Alim Almat - Kazakistan:
“İnsan hayvanlaşıyor mu desem?“
“-Benim kaldığım kampta 80 bin kişiydik. 80 bin kişiden 6 ay zarfında 3 bin kişi kaldık açlıktan. Elinle başını şöyle bir tuttuğun zaman elinde kalıyor bitler. Orada tifüs hastalığına yakalandım. Tifüs hastalığında 14 güne kadar yaşabiliyorsun!.. Günde 50-100 kişiyi arabalarla taşıyıp, çukura atıp gömüyorduk. Acayip bir şey oluyor insan; yanındaki ölmüş, onun üzerindekini alıp kendi üzerine örtüyorsun, oralı bile değilsin. İnsan hayvanlaşıyor mu ne deyim?..”
Musa Ramazan - Kafkasya:
“Onlara çikolata bile verdiler”
“- Stalin, “Benim esirlerim yok, onlar vatan hainidir!” demişti. Sonra da Kızılhaç’tan ayrıldı. Biz gördük ki İngilizler’in, Amerikalılar’ın pilotları esir kamplarında uluslararası kuruluşlardan her şeyi buluyordu; çikolatasına kadar... Onlara doktor da veriyorlardı. Bizde ne yemek ne de doktor vardı."
Hüseyin İkramhan – Özbekistan:
Otlar bile ölüm sundu
“- Bahar zamanı yeşillikler yetişiyor. Esirler, aç oldukları için o yeşilliklerden yiyor ve yürüyüp barakaya geldikten sonra acıyla bağırıyorlardı. Çünkü o otlar, mideyi ezerek tamamen parçalıyordu. Böyle bağıra bağıra ölenler oldu.”
Sefer Aymergen – Kuzey Kafkasya:
“Esir sayısı yürüdükçe azalıyordu”
“- Sabahleyin baktık öbek öbek kar kaplamış. Yürüyen harekete geçiyor, nöbetçiler arkadan geliyor.
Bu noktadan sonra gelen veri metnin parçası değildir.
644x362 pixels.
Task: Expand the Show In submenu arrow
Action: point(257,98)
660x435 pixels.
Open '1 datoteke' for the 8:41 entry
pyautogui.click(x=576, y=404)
O karın üzerinde kafasına vuruyor tekmeyle, dipçikle birer kurşun sıkıyor. Neymiş o numara yapıyormuş da oradan kalkıp partizanlara kaçacakmış. Halbuki adam…. Böyle iki gece, üç gün dağlarda kaldık. Oraya biz giderken tahmini 15-16 bin Rus esiri vardık. Çekoslovakya’ya gittiğimizde 2 bin 500 kişi vardık.”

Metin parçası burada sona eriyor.